▶ Brief
From the entries below, pick out every line that contains the string "Cash" and copy each one in full.

▶ Data listing
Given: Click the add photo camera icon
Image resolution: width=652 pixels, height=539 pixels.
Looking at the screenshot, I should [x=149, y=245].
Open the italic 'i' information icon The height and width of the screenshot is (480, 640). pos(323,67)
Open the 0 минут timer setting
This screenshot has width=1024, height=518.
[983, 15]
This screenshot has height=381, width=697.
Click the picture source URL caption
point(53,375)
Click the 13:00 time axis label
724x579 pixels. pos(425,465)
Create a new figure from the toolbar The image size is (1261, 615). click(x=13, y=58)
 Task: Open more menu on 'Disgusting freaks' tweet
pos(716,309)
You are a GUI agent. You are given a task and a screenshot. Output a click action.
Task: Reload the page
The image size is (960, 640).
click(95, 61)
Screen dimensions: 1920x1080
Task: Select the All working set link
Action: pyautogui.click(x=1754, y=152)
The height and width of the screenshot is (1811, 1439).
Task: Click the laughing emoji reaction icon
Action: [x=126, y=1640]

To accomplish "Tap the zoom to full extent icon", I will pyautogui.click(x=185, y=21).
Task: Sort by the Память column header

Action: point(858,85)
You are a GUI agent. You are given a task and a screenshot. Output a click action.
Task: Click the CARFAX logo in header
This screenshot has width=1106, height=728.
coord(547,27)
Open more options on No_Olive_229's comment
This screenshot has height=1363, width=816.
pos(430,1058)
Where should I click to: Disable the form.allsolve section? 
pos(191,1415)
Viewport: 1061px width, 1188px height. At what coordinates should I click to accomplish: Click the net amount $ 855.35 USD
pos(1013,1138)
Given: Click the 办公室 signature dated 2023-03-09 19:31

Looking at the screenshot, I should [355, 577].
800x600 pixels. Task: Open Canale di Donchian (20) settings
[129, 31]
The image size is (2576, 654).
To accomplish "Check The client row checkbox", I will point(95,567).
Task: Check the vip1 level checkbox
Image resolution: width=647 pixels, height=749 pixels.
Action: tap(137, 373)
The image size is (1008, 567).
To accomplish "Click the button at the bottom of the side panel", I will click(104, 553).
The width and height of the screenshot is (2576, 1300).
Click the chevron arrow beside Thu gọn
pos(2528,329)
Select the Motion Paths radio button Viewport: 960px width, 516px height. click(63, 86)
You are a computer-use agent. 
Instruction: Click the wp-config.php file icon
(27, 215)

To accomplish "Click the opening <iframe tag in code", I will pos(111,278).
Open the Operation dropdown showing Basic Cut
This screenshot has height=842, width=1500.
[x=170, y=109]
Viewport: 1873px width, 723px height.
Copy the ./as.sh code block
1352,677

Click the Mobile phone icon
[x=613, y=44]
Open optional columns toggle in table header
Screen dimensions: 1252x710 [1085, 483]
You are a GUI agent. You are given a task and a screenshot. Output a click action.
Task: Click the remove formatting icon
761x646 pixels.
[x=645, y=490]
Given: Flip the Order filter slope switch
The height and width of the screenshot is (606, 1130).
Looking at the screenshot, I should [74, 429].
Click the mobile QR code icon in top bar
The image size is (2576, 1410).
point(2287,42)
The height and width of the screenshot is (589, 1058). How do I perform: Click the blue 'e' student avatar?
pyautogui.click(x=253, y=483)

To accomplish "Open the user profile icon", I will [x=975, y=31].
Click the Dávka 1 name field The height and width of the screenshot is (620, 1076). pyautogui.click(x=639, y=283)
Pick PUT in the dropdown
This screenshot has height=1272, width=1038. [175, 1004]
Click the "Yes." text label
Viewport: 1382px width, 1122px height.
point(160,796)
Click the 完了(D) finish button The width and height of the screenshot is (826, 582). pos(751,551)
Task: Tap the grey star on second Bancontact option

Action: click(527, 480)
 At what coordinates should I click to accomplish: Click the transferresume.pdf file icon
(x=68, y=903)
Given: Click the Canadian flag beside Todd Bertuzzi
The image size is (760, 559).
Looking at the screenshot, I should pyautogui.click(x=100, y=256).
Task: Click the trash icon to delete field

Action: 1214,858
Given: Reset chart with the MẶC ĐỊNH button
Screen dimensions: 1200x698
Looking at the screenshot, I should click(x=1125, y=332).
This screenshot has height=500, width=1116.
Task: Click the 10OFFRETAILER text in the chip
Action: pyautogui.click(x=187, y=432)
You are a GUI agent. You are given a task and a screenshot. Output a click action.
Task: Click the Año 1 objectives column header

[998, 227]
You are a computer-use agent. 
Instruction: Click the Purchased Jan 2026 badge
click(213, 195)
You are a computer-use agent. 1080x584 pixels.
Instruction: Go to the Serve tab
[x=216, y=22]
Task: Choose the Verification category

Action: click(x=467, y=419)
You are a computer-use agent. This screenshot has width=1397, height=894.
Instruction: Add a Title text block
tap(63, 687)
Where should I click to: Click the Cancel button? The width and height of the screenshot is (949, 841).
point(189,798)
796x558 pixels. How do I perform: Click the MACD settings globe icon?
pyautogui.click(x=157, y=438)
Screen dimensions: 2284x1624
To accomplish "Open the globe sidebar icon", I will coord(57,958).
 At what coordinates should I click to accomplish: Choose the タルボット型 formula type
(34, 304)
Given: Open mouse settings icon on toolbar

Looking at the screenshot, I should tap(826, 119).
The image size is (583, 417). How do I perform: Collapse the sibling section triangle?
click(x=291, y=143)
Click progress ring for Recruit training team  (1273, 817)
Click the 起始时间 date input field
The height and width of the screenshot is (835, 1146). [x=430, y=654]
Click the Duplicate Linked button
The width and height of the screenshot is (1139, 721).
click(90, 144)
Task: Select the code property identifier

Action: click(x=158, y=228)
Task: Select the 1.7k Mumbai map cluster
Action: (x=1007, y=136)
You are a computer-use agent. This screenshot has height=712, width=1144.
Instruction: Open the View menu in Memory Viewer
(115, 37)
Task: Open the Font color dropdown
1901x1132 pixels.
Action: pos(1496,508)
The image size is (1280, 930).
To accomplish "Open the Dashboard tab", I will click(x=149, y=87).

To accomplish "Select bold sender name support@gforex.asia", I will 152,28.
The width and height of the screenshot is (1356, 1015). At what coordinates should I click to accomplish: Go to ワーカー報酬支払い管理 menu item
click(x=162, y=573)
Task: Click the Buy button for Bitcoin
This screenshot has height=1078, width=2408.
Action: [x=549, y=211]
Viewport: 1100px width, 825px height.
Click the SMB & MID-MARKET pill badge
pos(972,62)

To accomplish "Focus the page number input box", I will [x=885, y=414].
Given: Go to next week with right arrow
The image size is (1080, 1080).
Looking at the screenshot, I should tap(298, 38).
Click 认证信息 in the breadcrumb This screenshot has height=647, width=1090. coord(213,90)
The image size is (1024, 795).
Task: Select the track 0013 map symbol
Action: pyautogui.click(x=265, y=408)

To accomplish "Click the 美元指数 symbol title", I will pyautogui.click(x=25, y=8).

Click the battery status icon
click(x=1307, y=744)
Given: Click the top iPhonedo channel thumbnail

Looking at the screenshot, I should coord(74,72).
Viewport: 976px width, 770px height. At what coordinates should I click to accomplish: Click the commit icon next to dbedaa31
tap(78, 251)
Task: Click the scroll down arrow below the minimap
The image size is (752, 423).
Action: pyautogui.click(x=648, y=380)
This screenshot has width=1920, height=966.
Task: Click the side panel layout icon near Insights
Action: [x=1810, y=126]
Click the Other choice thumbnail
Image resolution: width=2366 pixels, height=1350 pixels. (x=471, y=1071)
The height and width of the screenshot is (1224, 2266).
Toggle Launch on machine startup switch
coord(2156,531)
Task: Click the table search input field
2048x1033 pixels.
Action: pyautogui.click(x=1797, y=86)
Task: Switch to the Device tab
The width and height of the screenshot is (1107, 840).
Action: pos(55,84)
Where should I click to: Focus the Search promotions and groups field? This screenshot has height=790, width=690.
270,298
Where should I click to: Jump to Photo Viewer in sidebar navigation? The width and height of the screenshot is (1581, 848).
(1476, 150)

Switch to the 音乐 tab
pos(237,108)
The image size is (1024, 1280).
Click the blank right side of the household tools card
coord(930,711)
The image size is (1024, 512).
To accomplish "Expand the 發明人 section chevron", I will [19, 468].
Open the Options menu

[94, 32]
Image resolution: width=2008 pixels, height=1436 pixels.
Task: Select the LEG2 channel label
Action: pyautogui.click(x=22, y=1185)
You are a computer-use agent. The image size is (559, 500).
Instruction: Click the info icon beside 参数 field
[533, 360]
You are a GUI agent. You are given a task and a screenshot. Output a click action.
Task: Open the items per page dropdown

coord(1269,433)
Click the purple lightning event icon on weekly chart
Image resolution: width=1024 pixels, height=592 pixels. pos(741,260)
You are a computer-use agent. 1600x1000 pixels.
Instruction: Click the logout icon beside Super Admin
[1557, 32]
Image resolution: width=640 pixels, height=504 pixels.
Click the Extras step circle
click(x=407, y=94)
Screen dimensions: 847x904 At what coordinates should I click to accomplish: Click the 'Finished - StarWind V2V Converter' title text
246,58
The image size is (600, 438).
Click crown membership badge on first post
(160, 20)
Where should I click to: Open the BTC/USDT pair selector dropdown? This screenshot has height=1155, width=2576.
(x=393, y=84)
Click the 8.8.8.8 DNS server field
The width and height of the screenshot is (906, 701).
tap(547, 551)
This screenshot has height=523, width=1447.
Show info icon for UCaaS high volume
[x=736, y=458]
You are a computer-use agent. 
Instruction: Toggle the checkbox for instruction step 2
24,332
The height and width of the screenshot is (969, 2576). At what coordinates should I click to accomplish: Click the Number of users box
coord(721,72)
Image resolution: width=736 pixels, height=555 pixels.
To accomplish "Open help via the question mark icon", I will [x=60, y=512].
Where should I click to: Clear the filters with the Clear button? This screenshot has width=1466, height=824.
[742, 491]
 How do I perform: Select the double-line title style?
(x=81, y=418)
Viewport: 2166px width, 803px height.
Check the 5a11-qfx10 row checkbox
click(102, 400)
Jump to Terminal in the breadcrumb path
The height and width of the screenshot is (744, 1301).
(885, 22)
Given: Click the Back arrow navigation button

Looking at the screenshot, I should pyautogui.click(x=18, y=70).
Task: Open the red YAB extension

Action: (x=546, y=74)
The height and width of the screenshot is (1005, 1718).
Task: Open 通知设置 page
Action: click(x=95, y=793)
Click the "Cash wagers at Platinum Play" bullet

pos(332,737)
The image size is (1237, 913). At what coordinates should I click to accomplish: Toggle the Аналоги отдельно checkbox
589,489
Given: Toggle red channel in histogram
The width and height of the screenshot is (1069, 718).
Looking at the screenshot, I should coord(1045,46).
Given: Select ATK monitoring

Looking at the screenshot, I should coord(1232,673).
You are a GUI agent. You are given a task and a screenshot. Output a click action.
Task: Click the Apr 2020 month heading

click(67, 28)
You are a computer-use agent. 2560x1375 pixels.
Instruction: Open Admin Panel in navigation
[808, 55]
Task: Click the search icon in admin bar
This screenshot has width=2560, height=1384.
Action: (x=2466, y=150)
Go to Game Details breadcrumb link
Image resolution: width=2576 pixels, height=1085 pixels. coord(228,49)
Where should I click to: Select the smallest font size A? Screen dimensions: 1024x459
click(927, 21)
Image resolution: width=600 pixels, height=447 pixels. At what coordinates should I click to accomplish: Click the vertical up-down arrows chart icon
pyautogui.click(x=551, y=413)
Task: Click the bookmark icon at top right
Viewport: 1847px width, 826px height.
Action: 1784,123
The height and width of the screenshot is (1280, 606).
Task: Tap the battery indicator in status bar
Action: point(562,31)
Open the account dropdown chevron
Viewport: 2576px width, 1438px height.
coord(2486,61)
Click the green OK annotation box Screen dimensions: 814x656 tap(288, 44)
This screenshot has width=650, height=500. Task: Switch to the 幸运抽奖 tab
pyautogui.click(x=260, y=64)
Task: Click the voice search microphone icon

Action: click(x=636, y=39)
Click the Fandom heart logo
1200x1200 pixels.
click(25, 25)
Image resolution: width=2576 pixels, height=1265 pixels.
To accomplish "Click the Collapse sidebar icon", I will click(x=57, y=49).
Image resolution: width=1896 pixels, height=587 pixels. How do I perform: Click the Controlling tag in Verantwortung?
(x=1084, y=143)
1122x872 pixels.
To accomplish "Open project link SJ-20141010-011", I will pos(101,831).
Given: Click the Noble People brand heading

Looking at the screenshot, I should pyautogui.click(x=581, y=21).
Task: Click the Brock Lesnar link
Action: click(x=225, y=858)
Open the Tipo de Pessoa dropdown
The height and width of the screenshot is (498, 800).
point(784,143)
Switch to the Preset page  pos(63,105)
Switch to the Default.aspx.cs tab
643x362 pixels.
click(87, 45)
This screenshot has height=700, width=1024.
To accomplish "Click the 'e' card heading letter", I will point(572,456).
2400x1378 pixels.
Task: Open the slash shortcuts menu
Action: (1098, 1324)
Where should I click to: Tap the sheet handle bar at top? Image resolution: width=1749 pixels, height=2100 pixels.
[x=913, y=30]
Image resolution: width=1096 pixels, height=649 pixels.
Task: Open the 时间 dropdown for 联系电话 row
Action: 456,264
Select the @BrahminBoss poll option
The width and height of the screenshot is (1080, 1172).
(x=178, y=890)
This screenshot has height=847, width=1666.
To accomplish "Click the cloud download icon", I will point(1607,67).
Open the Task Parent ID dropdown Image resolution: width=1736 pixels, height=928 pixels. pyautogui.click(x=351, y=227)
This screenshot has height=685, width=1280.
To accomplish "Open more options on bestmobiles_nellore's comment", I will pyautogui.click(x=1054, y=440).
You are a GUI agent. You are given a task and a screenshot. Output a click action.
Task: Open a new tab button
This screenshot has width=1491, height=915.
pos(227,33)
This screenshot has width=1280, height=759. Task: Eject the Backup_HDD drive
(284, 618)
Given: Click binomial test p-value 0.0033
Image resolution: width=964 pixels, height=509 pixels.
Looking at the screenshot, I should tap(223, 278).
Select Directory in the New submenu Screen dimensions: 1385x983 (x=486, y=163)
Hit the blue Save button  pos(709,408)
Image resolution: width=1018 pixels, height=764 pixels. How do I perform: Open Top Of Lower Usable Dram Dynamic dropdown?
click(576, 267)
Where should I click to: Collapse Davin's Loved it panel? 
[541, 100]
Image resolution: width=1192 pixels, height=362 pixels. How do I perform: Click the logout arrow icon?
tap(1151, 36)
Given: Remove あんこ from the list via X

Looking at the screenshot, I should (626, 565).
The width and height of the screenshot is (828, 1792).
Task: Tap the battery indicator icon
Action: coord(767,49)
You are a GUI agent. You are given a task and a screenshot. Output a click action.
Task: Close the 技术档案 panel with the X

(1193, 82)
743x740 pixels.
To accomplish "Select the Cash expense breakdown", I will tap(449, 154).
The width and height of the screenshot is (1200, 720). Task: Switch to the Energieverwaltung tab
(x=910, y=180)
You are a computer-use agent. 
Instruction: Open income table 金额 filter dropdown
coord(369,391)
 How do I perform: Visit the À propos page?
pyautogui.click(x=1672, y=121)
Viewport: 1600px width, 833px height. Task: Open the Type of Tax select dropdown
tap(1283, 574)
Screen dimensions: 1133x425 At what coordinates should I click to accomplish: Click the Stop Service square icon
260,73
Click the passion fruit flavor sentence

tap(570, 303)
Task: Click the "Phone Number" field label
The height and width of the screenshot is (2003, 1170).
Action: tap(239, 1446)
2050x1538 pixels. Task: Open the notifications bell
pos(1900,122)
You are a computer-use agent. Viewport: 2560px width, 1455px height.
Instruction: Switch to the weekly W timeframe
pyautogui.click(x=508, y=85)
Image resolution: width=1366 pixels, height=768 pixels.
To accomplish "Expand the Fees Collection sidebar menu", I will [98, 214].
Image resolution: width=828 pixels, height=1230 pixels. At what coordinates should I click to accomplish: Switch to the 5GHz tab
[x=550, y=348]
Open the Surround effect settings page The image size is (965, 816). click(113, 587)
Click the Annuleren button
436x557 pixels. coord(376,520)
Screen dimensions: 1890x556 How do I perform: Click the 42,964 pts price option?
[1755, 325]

▶ Correct result
Click the "Cash wagers at Platinum Play" bullet
To accomplish "Select the Cash expense breakdown", I will tap(449, 154).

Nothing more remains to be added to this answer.